* _YOUR GOAL_
Starting at the line with "Click the back arrow icon", return every line through the final one of the data, word for word. Pictures stay out.

Collected data

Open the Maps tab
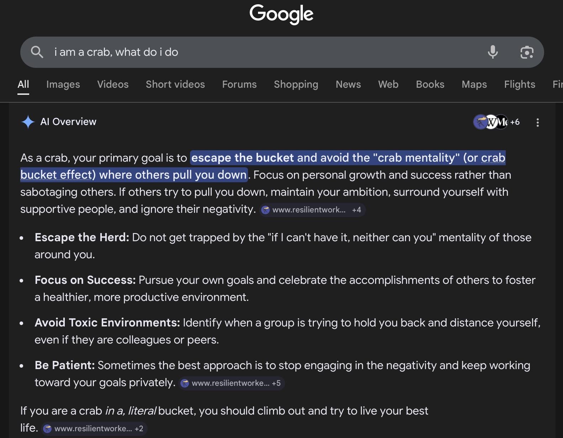Viewport: 563px width, 438px height. 474,85
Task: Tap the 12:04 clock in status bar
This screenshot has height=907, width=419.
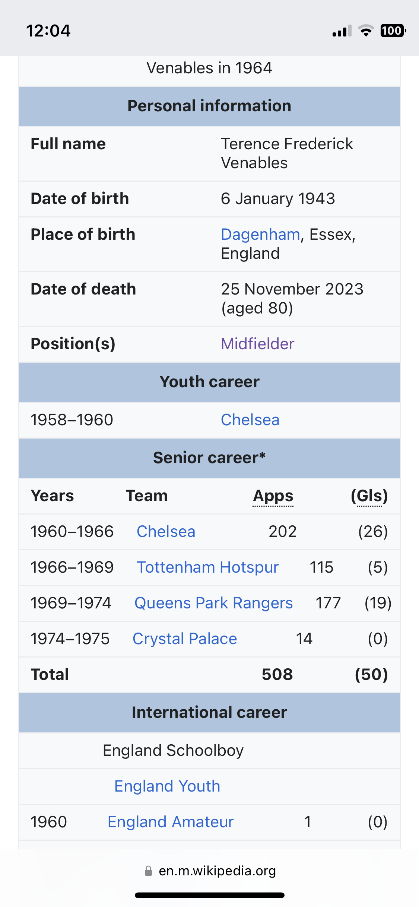Action: pos(48,31)
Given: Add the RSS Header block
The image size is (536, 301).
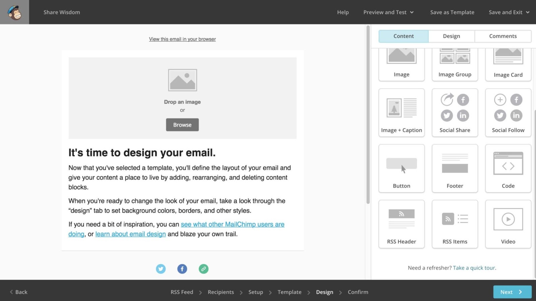Looking at the screenshot, I should tap(401, 224).
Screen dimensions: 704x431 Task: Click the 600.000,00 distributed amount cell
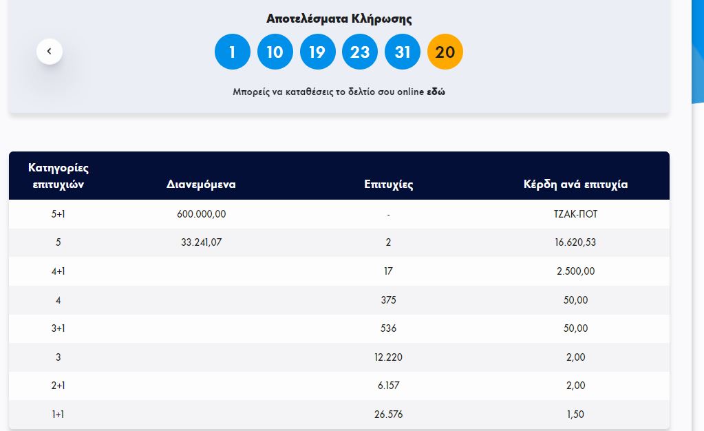[201, 214]
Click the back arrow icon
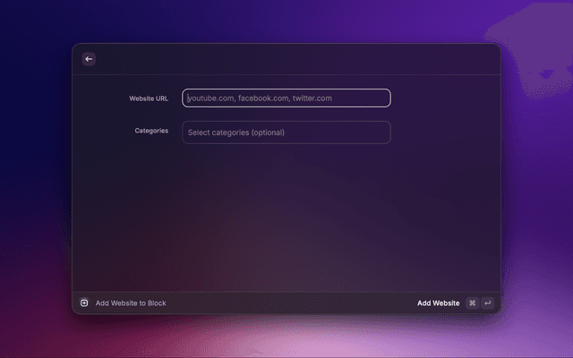This screenshot has width=573, height=358. pyautogui.click(x=89, y=59)
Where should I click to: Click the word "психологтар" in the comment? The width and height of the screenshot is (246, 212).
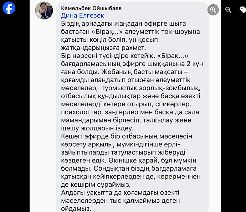tap(81, 112)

* _TASK ANSWER_
Click the back arrow icon
This screenshot has width=573, height=358. pyautogui.click(x=89, y=59)
Where should I click to: Click the word "психологтар" in the comment? The width and height of the screenshot is (246, 212).
tap(81, 112)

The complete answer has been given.